Enhanced proton conductivity of metal organic framework at low humidity by improvement in water retention

A series of composites have been fabricated by introducing ionic liquid (IL) (ship) into chromium terephthalate MIL-101 (bottle) by ship-in-bottle method (IL@MIL-101s), the resulting IL@MIL-101s are endowed to high water retention, which is essential to proton conducting on multiple energy-involved applications at the low relative humidity (RH). The humidifying IL can lower water loss and increase water uptake, and thus improves water retention properties of the composites aided by the mesoporous MIL-101 at low RH. The hydropenic proton transfer pathways are modeled inside MOF and between IL–MOF, diminishing energy barrier routes for proton hopping, and thus a promotive proton transfer is rendered via Grotthuss mechanism.

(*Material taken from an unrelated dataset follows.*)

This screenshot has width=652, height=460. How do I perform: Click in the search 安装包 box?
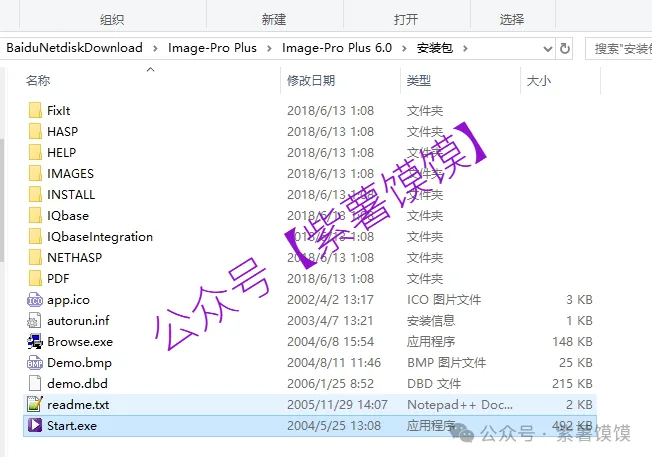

Specially, the IL@MIL-101 (SIB-3) unfolds a high proton conductivity (σ = 4.4 × 10−2 S cm−1) at RH as low as ~23%, five orders of magnitude increase than that of parent MIL-101 (1.1 × 10−7 S cm−1) at 323 K. Besides, IL@MIL-101s as fillers are incorporated into polymer blends to form hybrid membranes, appearing the relatively high proton conductivity (4.3 × 10−3 S cm−1) under ~23% RH at 323 K.